Any group of $p$ spins have a random interaction strength given by $J_{i_1,…,i_p}$, which is distributed according to the Normal distribution given by
\[p(J_{i_1,...,i_p}) = {N^{p-1}\over{\pi p!}} e^{[ -{(J_{i_1,...,i_p})^2 {N^{p-1}\over{ J^2 p!}}}]},\ \ \ p\ge 3 \]This system can be analyzed using the replica method just as for the SK model. For $T>T_c$ there is no net magnetization and this corresponds to the replica symmetric case. For $T<T_c$ there is first order RSB, which results in the overlap distribution
\[{\overline P(q)} = (1 - m)\delta(q-q_1) + m\delta(q-q_0)\ \ \ with \ \ \ 0\le q_0 \le q_1 \le 1\ \ \ and\ \ \ 0\le m\le 1 \]where $q_1$ and $q_0$ are the self overlap and cross overlap parameters for pure states of the system. The parameters $m, q_0, q_1$ can be determined by solving the saddle point equations for the free energy of the system, and this results in $q_0 = 0$, i.e., the cross overlap between different pure states is zero. The values of $m$ and $q_1$ are determined by solving additional equations (which I am going to leave out, the interested reader can refer to Section 3.5 of Castellani and Cavagna). It has been shown that this 1RSB solution is exact for the PSM model, i.e., there is no further symmetry breaking as the temperature is further reduced below $T_c$.

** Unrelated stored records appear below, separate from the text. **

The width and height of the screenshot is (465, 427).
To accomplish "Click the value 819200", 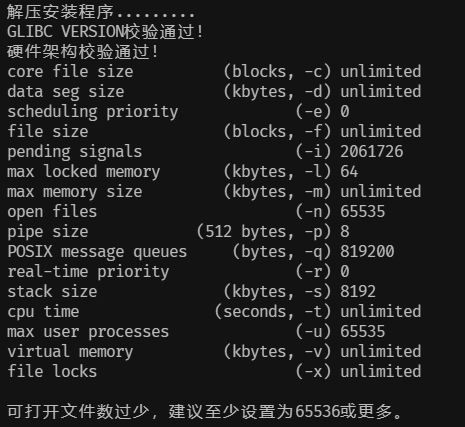I will 367,252.
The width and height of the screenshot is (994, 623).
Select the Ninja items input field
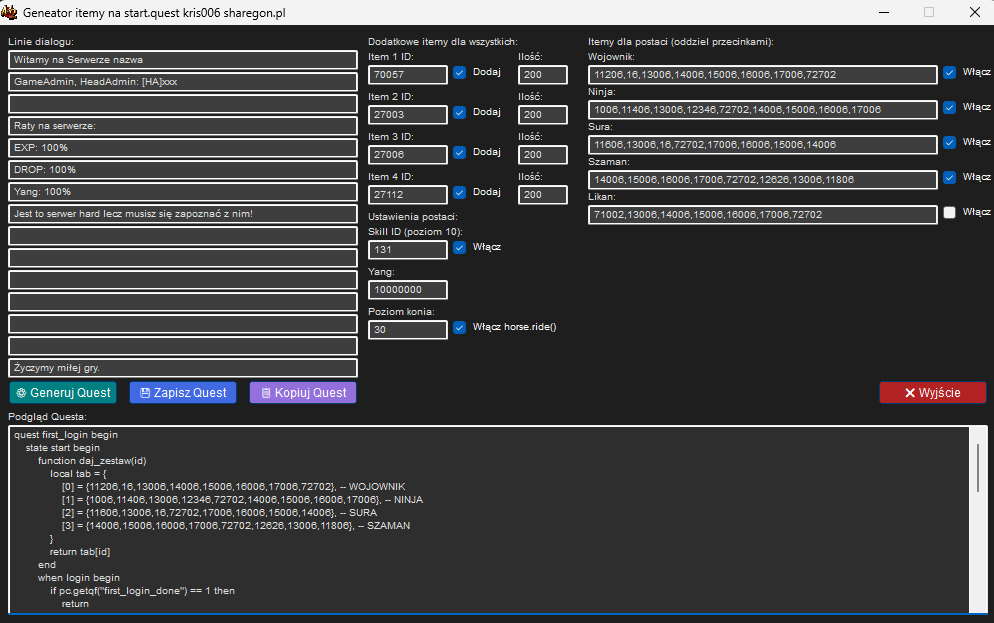pos(762,109)
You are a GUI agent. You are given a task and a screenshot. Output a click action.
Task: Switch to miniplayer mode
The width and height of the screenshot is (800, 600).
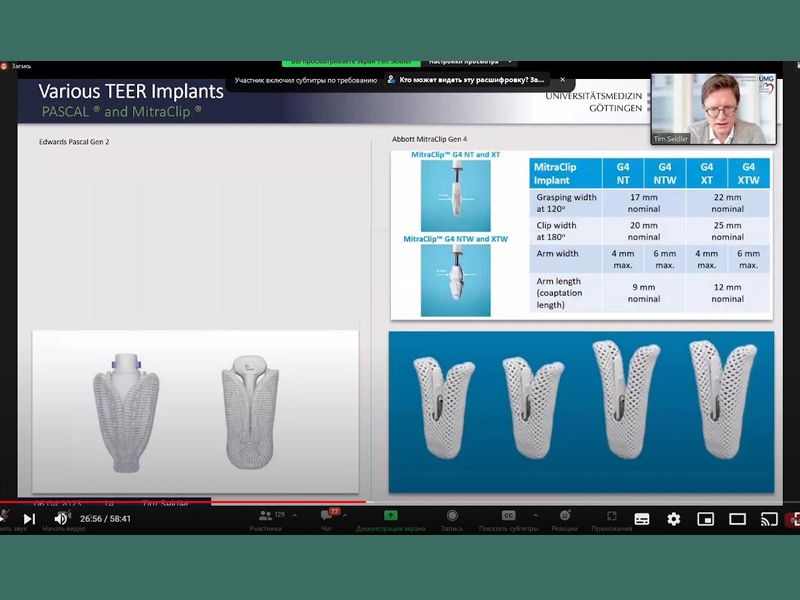click(705, 519)
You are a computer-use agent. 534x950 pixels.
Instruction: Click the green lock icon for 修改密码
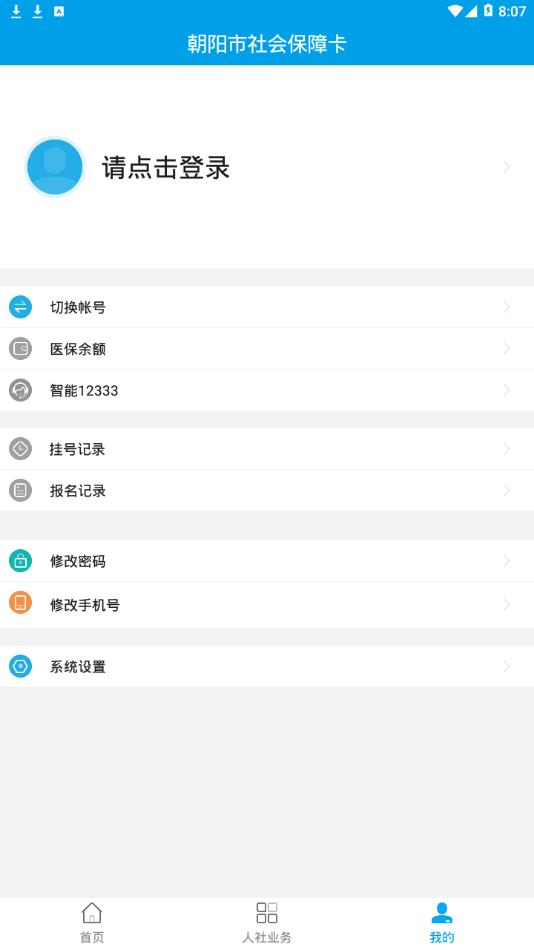[20, 561]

There exists an analogue to the TAP equation in the PSM model, which can be used to count the number of pure states when $T<T_c$. When this analysis is carried out, it results in the surprising discovery: The solutions to the TAP equation are given by $m_i = \sqrt{q}\sigma_i$, where the $\sigma_i$ are the minima of the energy function and $q$ is the self overlap. These are obtained by solving the equations
\[{\partial H(\sigma)\over{\partial\sigma_i}} = 0,\ \ \ \sum_i\sigma_i^2 = N\] \[{1\over N} {p\over{2}} q^{ {p\over{2}}-1 } H(\sigma) + {\partial R\over{\partial q}} = 0\]where
\[R = 1-{1\over{2\beta}}\log(1-q) - {\beta\over 4}[(p-1)q^p - pq^{p-1}]\]Note that the solutions $\sigma_i$ to the first equation do not depend on the temperature, however the value of the self overlap $q$ does. Hence in a PSM there is a 1-1 mapping between the minima of the Hamiltonian and the minima of the free energy. At $T=0$ the two coincide, but as the temperature is increased, thermal fluctuations cause the minima to occur as pure states. The PSM model is an exception to the rule that the minima of the energy function and the free energy function are not all the same, in this case they are the same!
Simulated Annealing
Kirkpatrick, Gelatt and Vechi applied the Metropolis algorithm to the problem of combinatorial optimization, and called the resulting technique simulated annealing. Combinatorial optimization is the problem of minimizing a cost function $f(x_1,x_2,…,x_N)$, and this can be likened to the energy function in statistical mechanics. If we try to find the minimum using a brute force search over the configuration space, there is a good chance that the optimization will get stuck at a local minimum, and this is the same problem that occurs when we try to find the lowest energy configuration for a spin system at $T=0$.
Kirkpatrick et.al. proposed adding a temperature variable to the optimization, which results in random thermal spin fluctuations, and then using the Metropolis algorithm to find the low energy configurations. This allows the optimization to jump out of local minima as long as $T>0$ with finite probability, since these are metastable configurations. They proposed that the optimization start at a high temperature, and then lower the temperature by slow stages, until the system “freezes” and no further changes occur. At each temperature the simulation should proceed long enough for the system to reach equilibrium.